We know the rest: Haas was set to sign with Melbourne until a phone call from Wayne Bennett convinced him Brisbane was a better bet.
The obvious follow-on theory involves a preference to play under Bennett, or else how did Maguire manage to let the prop of a generation slip out from under him again? But of course, this is all conjecture, just like every other hypothesis in circulation. Until Haas publicly explains why he has decided to leave the Broncos at the end of the season for the unlikely destination of South Sydney, Sunday’s bolt from the blue has no why.

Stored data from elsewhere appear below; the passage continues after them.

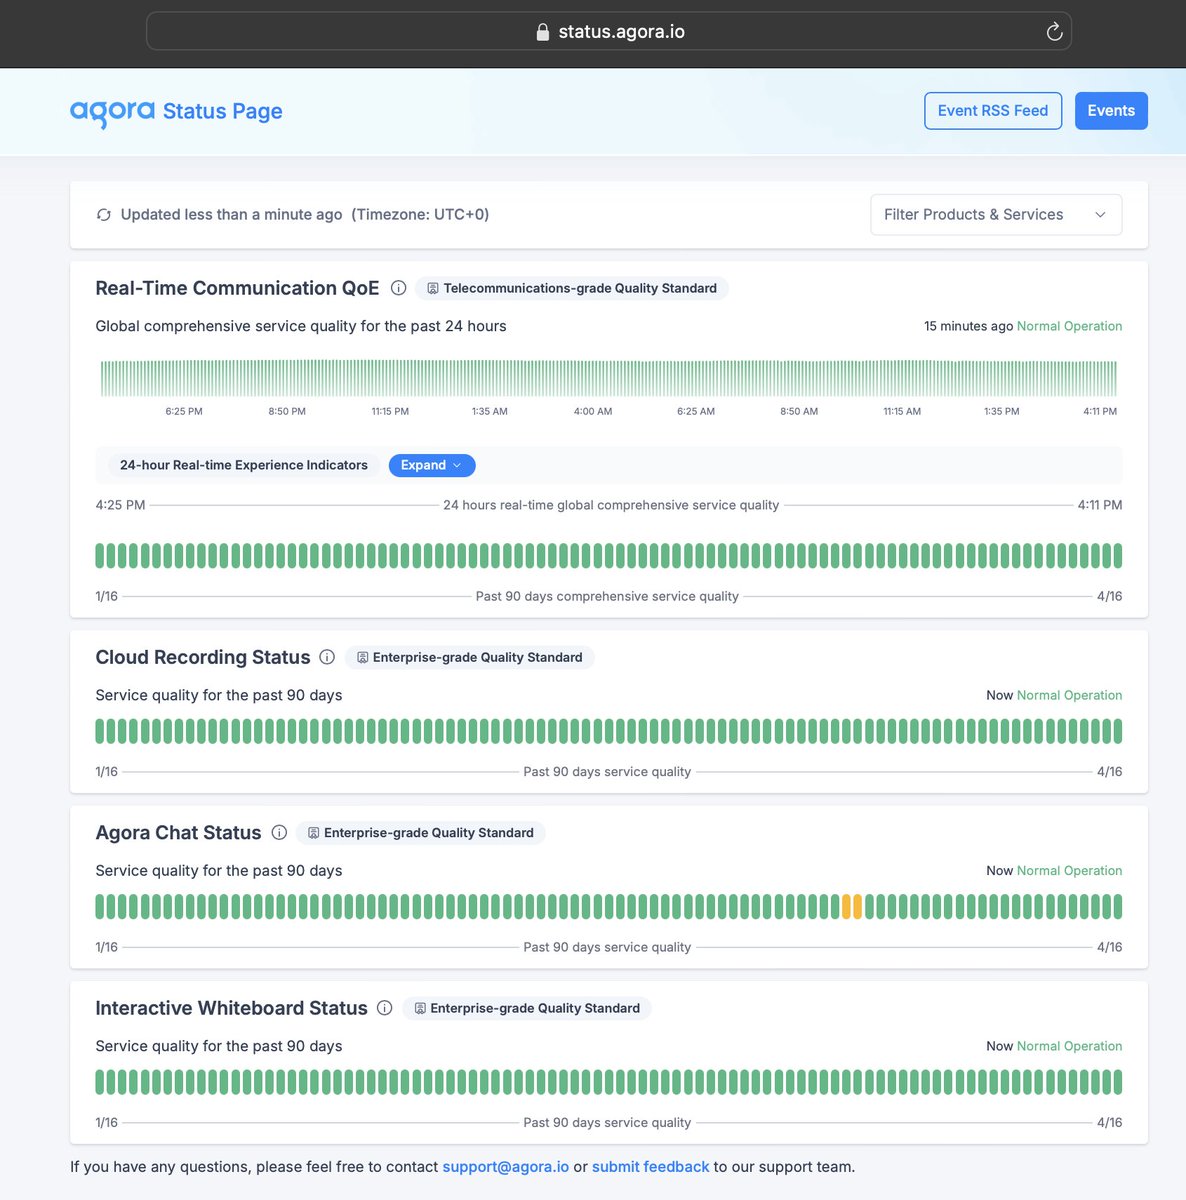Screen dimensions: 1186x1200
Task: Click the Normal Operation status for Interactive Whiteboard
Action: pos(1069,1045)
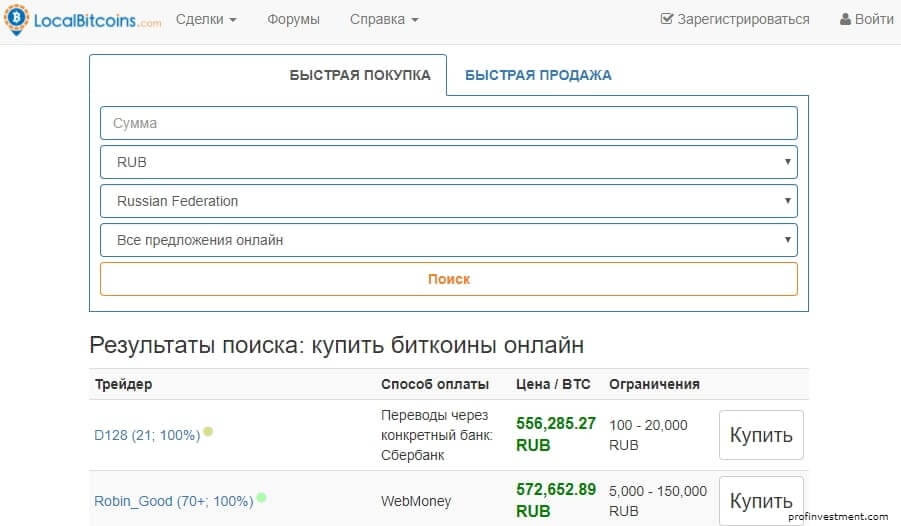Image resolution: width=901 pixels, height=526 pixels.
Task: Click Купить for the Robin_Good offer
Action: [x=761, y=501]
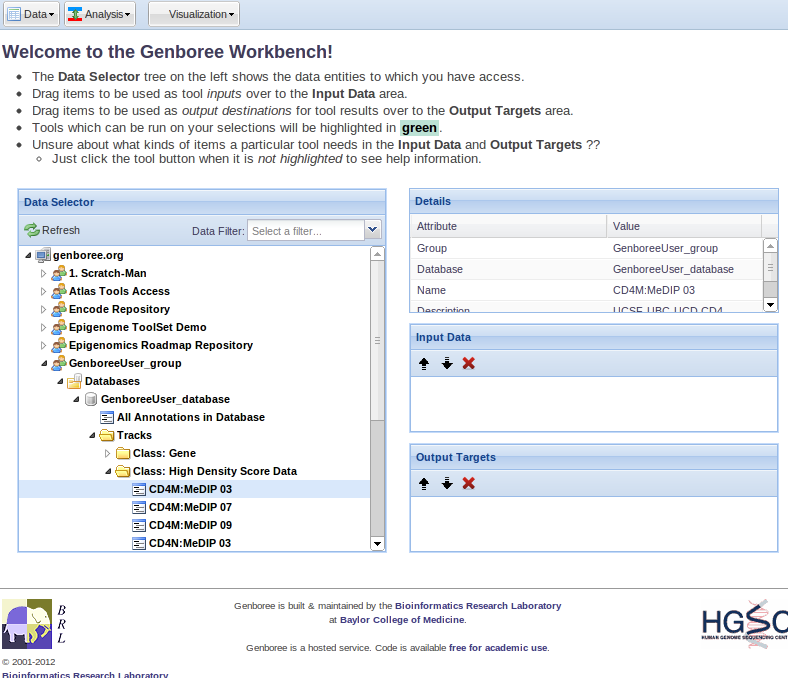This screenshot has height=678, width=788.
Task: Click move-down arrow in Output Targets panel
Action: pos(447,483)
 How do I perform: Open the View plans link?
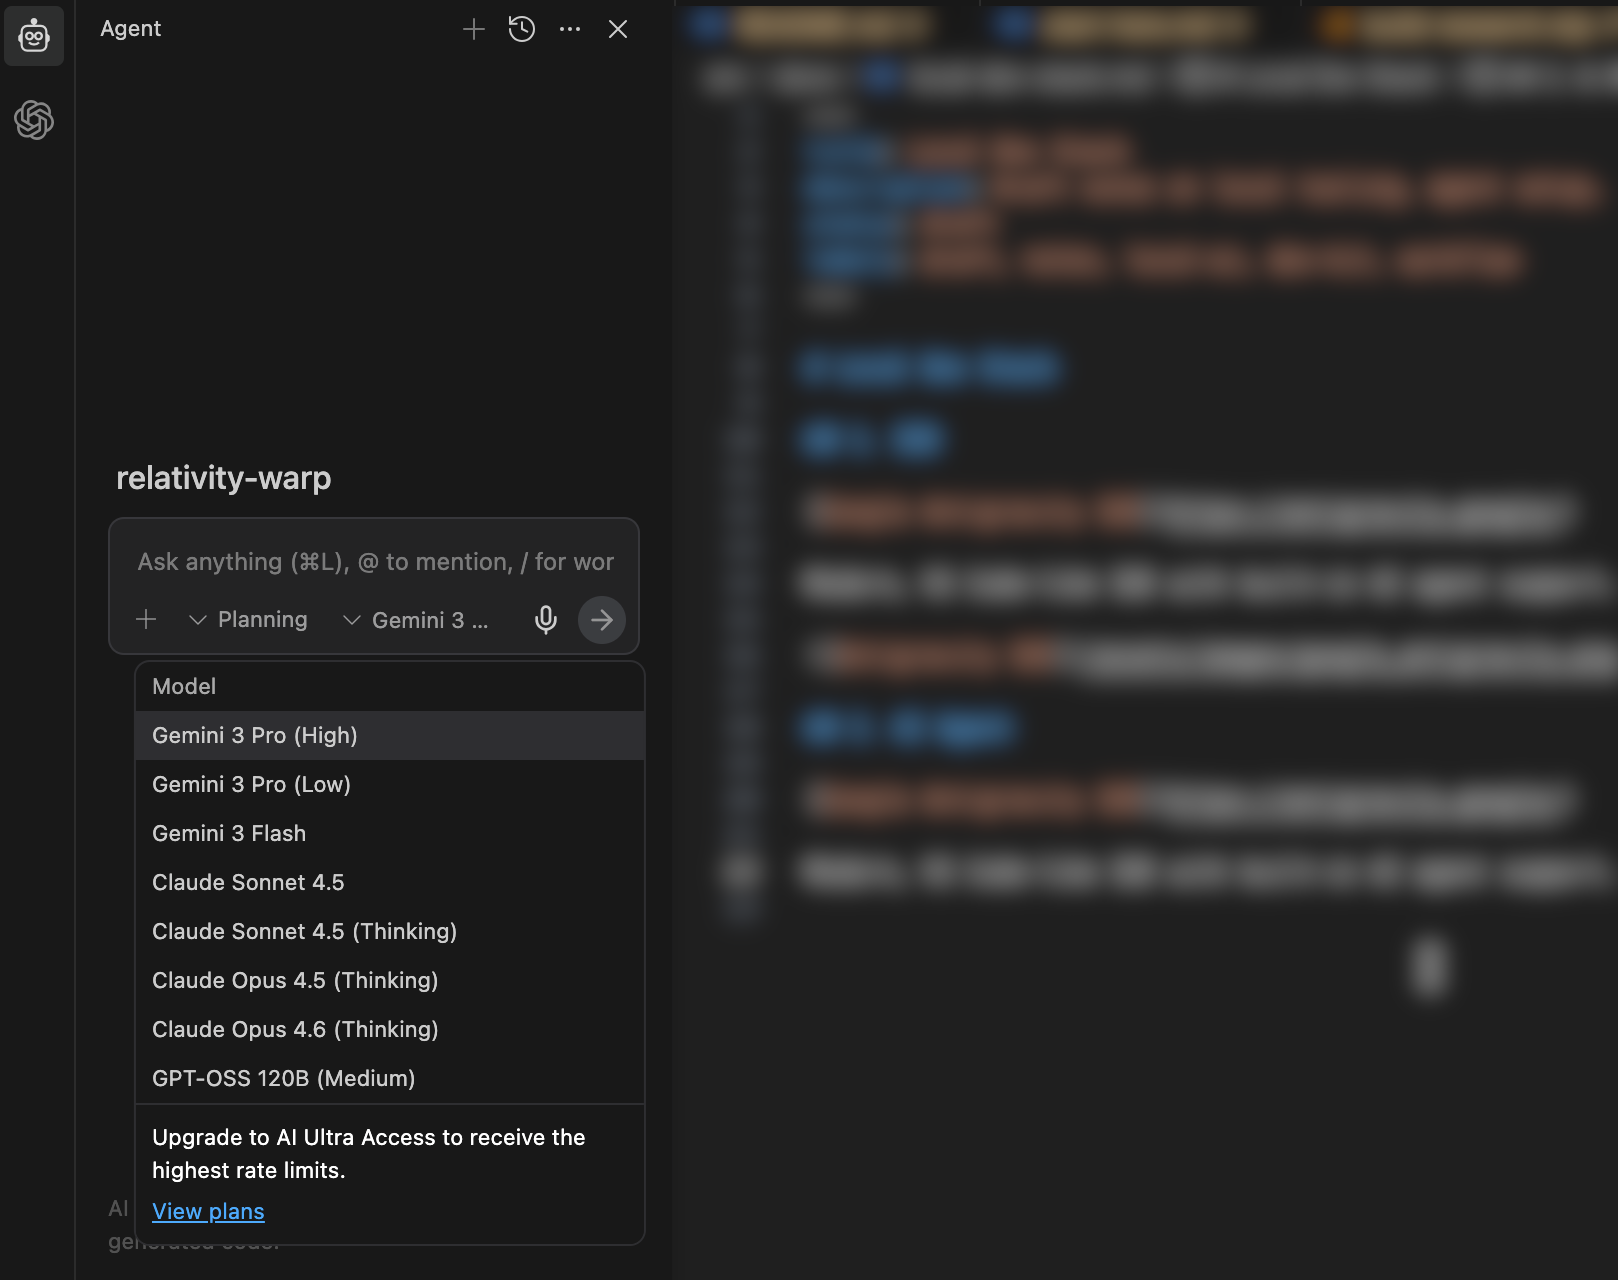coord(208,1212)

Payne Haas at Broncos training last week.Credit: Getty Images
Not the influence of his dad’s fandom, nor his relationship with Bennett or the overtures of David Fifita and Latrell Mitchell (or Russell Crowe?). Not even evidence of Haas’ recent restlessness, suggestions of a Glenn Lazarus-style legacy move, or a half-speculated clause in his three-year contract allowing him to leave and join Rugby 360 when and if it finally launches in 2028. This is the shock talking; the emotion of an unforeseen defection to an unexpected rival and all the flow-on effects that entails.
The ripples from this deal – should it survive the 10-day cooling-off period – are so significant they are competition-altering, and particularly consequential for the two clubs and their respective head coaches.

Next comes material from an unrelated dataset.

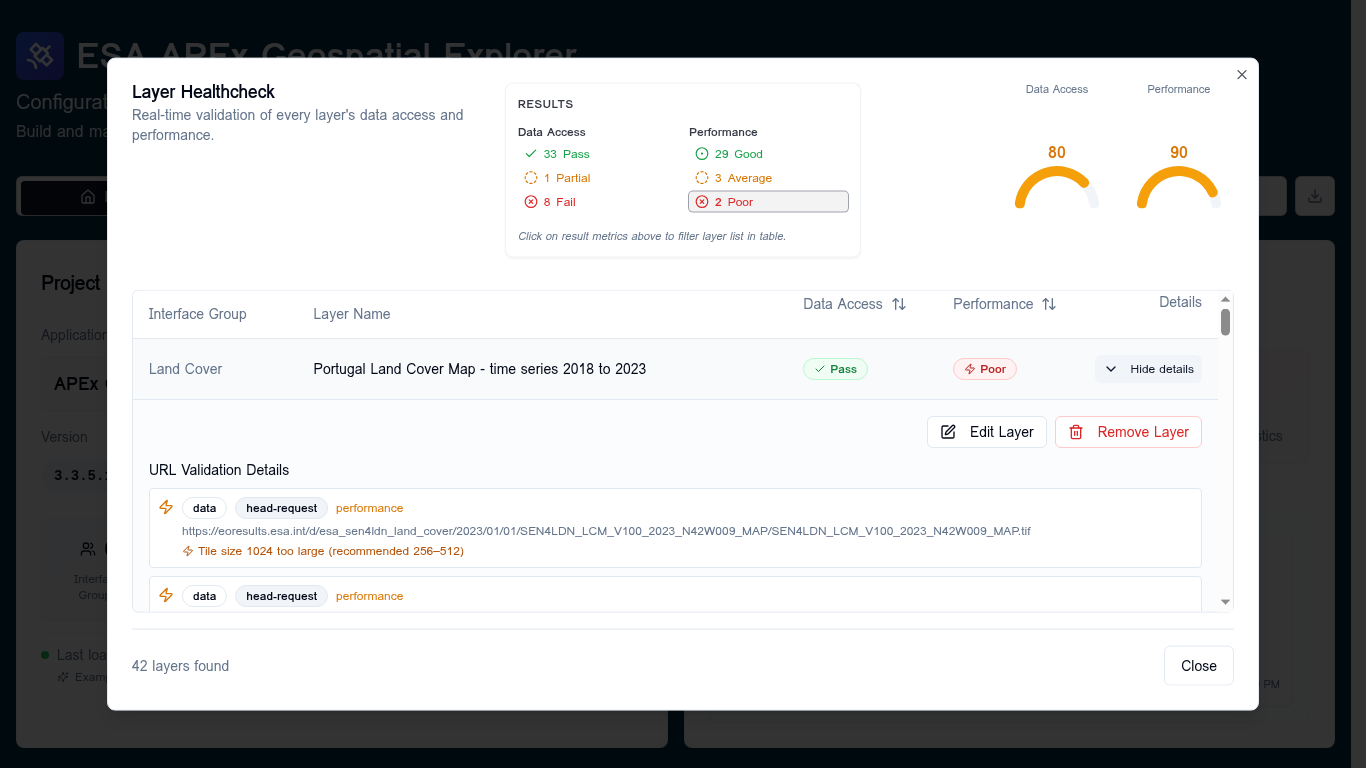Click the Poor status badge in the table row

tap(985, 369)
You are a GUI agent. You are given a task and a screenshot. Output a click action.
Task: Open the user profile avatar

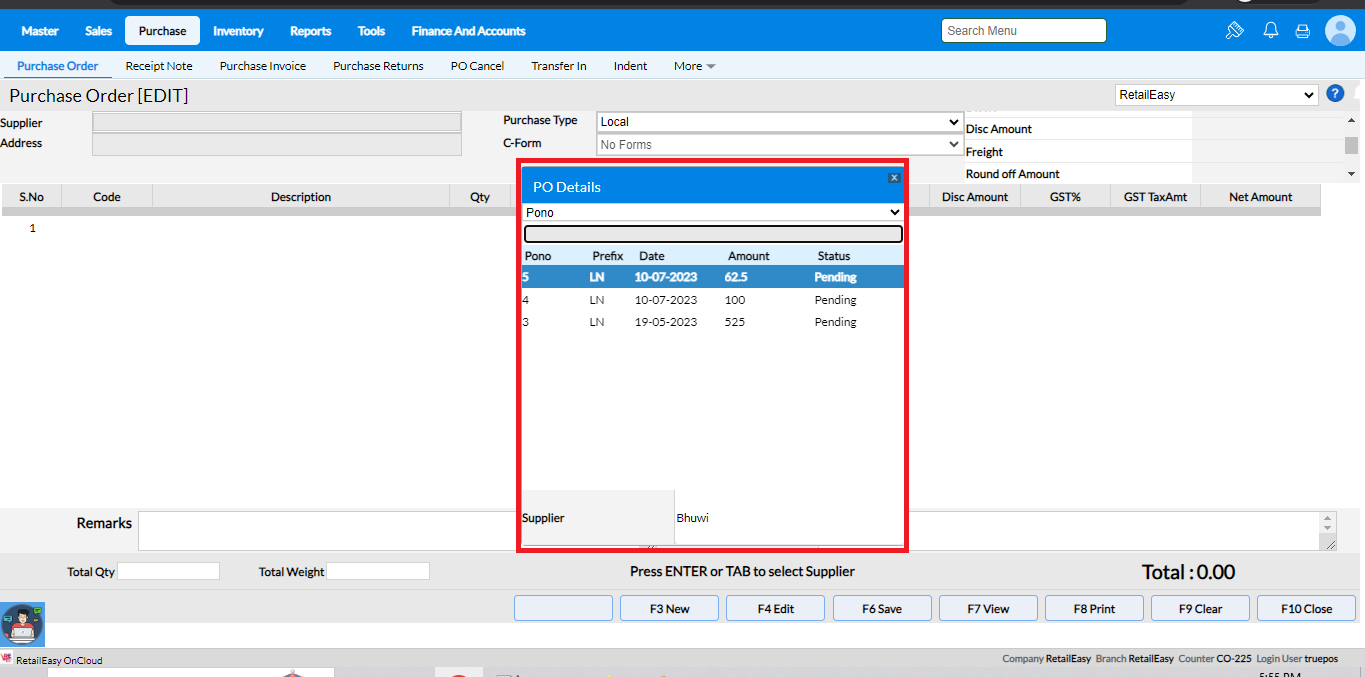tap(1340, 31)
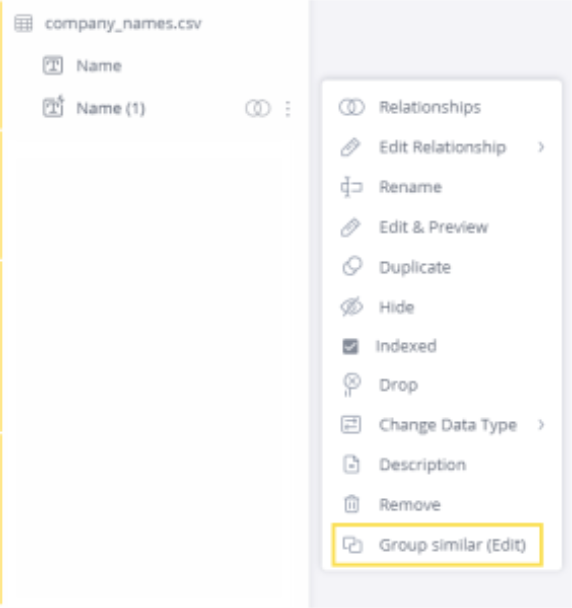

For Souths, this is the big prize. The Greg Inglis. The Cooper Cronk. The Lazarus. This is the historical powerhouse with two successive bottom-four finishes starting the 2026 season on the promise of a guaranteed GOAT, and one in the prime of his career (Haas will be 27 when he lands at Redfern).
This year already has top-eight potential, but the knowledge of Haas’ arrival for 2027 will give Souths a sense of gravity. A self-fulfilling attractiveness with recruitment power written all over it, and rivals will undoubtedly be doing what they can to keep their up-and-coming halfbacks and hookers on the books.

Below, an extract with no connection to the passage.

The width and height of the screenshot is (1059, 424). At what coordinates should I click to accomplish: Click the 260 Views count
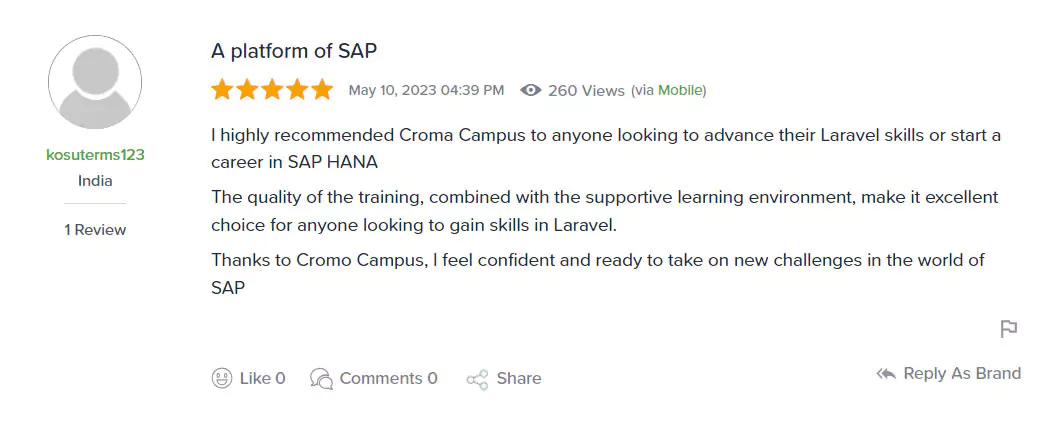(x=586, y=90)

Right now, the Rabbitohs are one of those can-be-good sides without the capacity to consistently execute, but sometimes a figure of appropriate stardom can lift the collective. And if the next thing to mind is Latrell Mitchell, perhaps someone even bigger could take the pressure off. A team not built around you can do wonders for stability. Similarly, a reunion with a schoolboy teammate may yet facilitate a Fifita renaissance.

The future of Rabbitohs coach Wayne Bennett could be tied to that of Payne Haas.Credit: Sam Mooy
Bennett, meanwhile, has once again delivered a masterstroke – not only for his club but also for himself. A potential premiership winner who could evoke new glory years and extend his own coaching career.
Bennett is 76 and signed until the end of 2027, with the potential for another year in 2028. The Haas coup puts him in the box seat for a longer extension, and ties the future commitments of Bennett and Haas together almost inextricably. Unless Haas departs mid-contract, Bennett’s links with the incoming Papua New Guinea franchise appear almost dead in the water.
This level of power is not available to Maguire, whose resurgence has just suffered a blow beyond devastating. A coach who had to reinvent himself after his 43-year South Sydney premiership breakthrough and downfall, and those well-documented Tigers years. Who did so successfully with New Zealand and then the NSW Blues, and finally Brisbane’s dramatic run to 2025 NRL glory. The Broncos had been poised to embark on a dynasty.
But there are understandable questions about how Maguire did not manage to keep one of the biggest stars of his show, and whether everything possible was offered. There are two indispensable players on the Broncos roster and one is Haas. The other, Reece Walsh, is contracted until 2029. And while Haas will no doubt see out this season in characteristically formidable form, his very presence casts a shadow over a critical title defence.
Just as his presence on Monday’s team flight to England for the World Club Challenge could be awkward.